The mayor of Warren, Mich., is on pins and needles, wondering if his city's already-strapped budget will take a hit in the event that revenues from automakers – which make up 15 percent or more of the total – slide precipitously.
Much of America is watching to see if the ailing US auto industry will get the bailout it says it needs. But nowhere is the outcome more personal than in the factory towns of southeast Michigan, where nearly every job seems linked in one way or another to the auto industry, and where auto workers, suppliers, and retirees are biting their nails and assessing their options.
They're acutely aware of the negative perceptions of their industry – and in some cases are themselves critical, especially of top management.

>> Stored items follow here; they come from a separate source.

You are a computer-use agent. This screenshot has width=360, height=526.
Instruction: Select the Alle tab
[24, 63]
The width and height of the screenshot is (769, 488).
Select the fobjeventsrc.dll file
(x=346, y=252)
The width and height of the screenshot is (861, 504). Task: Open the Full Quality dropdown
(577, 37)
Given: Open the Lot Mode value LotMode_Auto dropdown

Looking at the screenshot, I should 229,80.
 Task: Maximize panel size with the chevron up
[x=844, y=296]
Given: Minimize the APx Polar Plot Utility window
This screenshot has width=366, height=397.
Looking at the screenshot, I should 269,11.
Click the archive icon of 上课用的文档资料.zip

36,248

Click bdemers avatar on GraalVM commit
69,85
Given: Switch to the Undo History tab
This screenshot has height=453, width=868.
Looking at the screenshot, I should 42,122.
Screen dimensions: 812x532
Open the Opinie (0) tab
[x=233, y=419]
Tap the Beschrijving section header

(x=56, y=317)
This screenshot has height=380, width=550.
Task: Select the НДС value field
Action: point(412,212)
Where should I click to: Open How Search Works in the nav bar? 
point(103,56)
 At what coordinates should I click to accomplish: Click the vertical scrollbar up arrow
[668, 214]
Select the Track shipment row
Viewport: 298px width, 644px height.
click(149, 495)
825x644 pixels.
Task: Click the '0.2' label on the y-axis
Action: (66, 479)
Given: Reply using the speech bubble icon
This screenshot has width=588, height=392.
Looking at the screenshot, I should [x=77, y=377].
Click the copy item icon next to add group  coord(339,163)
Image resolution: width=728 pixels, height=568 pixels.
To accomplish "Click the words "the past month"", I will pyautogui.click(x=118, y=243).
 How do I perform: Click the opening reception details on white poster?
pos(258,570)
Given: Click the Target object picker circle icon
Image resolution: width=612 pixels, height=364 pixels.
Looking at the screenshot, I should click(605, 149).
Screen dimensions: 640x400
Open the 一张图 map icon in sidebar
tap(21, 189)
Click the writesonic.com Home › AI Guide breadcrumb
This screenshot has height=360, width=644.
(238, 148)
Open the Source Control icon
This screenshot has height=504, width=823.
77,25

But many workers here harbor hope that, in the end, the rest of the country will come to sympathize with their plight or, at the least, decide that all the jobs on the line and the economic costs to America are too much to risk.
"If these companies go out of business, we'll lose a lot of the important jobs that give people a decent living and allow them to go to work with a smile on their face," says Warren Mayor James Fouts, whose city is home to the General Motors tech center, a GM powertrain plant, and two Chrysler plants, along with dozens of suppliers to the auto industry. "It's the little people who are going to be paying for this."
Tough economic times are hardly new to Michigan. The state has long been stuck in recession, has one of the highest foreclosure rates in the nation, and currently has an unemployment rate above 9 percent. But auto workers, even those who were around to see the previous tough times for the industry in the 1980s, say this is worse than previous downturns. And it's the first time they've seriously questioned if one of the Big Three might not make it.
Many wonder if the model they always counted on – where employment at an auto company and membership in the United Auto Workers Union was a ticket to a middle-class lifestyle and a secure future and retirement – is finally coming to an end.
"In the 31 years I've put in, this is the worst I've seen," says Ms. Kelly-Smith, a third-generation GM worker who retired a year ago, along with her husband. Together, the two earn about $70,000 from their pension, and Kelly-Smith isn't sure what she'll do if that disappears. Her husband recently had a stroke, and their home isn't yet paid off.
"I'd have to go back on the job market and compete with the young folks," she says. "I thought I was secure if I stayed there, and did a decent job, and kept my health – that when I did retire that's when the good years would begin…. It's so frightening to think that all the time you've put in can just be washed away."
Right now, GM is in the worst shape of the three automakers and appears unlikely to make it to January without help. Ford is the most likely to make it on its own, while Chrysler is the hardest to gauge, since it is owned largely by Cerberus, a private-equity firm, says Don Grimes, an economist at the University of Michigan.